Um möglichst praxisnahe Lösungen ging es in den Themen-Workshops. Immer wieder tauchte die Frage nach dem sinnvollen Einsatz und den Grenzen des virtuellen Lernens auf. Unternehmen wie die Bildungsakademie der Bankgesellschaft in Frankfurt am Main stellten Erfahrungen im Umgang mit dem elektronischen Training vor.

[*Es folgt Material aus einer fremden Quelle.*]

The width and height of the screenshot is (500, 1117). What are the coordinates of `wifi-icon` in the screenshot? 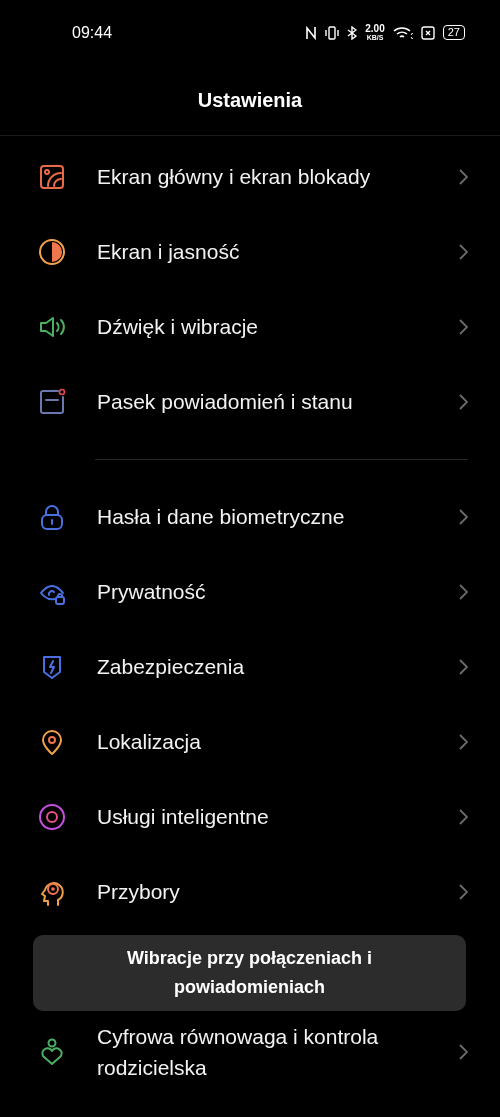 It's located at (402, 32).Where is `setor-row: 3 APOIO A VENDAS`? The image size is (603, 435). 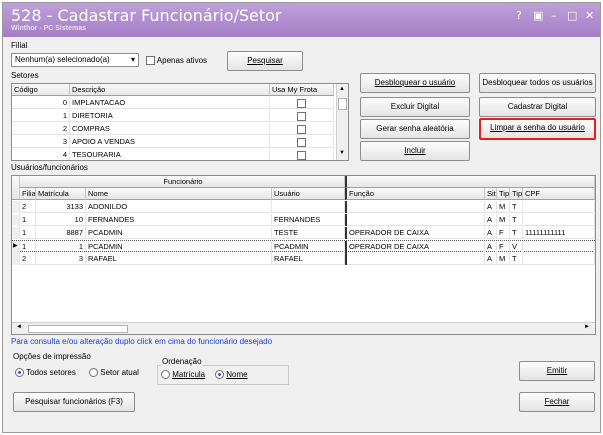 setor-row: 3 APOIO A VENDAS is located at coordinates (173, 142).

Dabei gab es überraschende Ergebnisse, wie Teamleiterin Gunhild Hasselbeck berichtete. "Als wir vor zwei Jahren unser erstes Pilotprojekt mit computergestütztem Lernen begonnen hatten, wurde das neue Medium gerade von den Mitarbeitern mit wenig oder gar keinen PC-Vorkenntnissen viel besser angenommen als von den Kollegen mit Erfahrung", erzählte sie. Mittlerweile finden CBTs und WBTs bei der Bankgesellschaft längst auch in der Lehrlingsausbildung, zum Beispiel in der Prüfungsvorbereitung für die Bankkaufleute, regelmäßig Anwendung. "Unser Ziel ist es auf Dauer, mit Hilfe dieser Lernmedien auch ein funktionierendes Bildungs-Controlling einzuführen", gab Hasselbeck einen Ausblick in die Zukunft.

Aber nicht nur die Praktiker berichteten aus ihrem Umgang mit neuen Lernmethoden, auch Wissenschaftler stellten die Frage nach der Qualität von Online-Trainings. So analysierte Silke Mittrach, wissenschaftliche Mitarbeiterin an der Fernuniversität Hagen, virtuelle Lernprogramme, die in Unternehmen zum Einsatz kommen. Ihr Appell: "Online-Training kann nur so gut sein wie die Beteiligten, die damit zu tun haben." So seien bei den Lernern nicht nur das elektronische Medium, sondern auch soziale Lernstrukturen gefragt, wie etwa Gruppenarbeit oder die Betreuung durch kompetente Trainer.

*Gabriele Müller ist freie Journalistin in Wuppertal.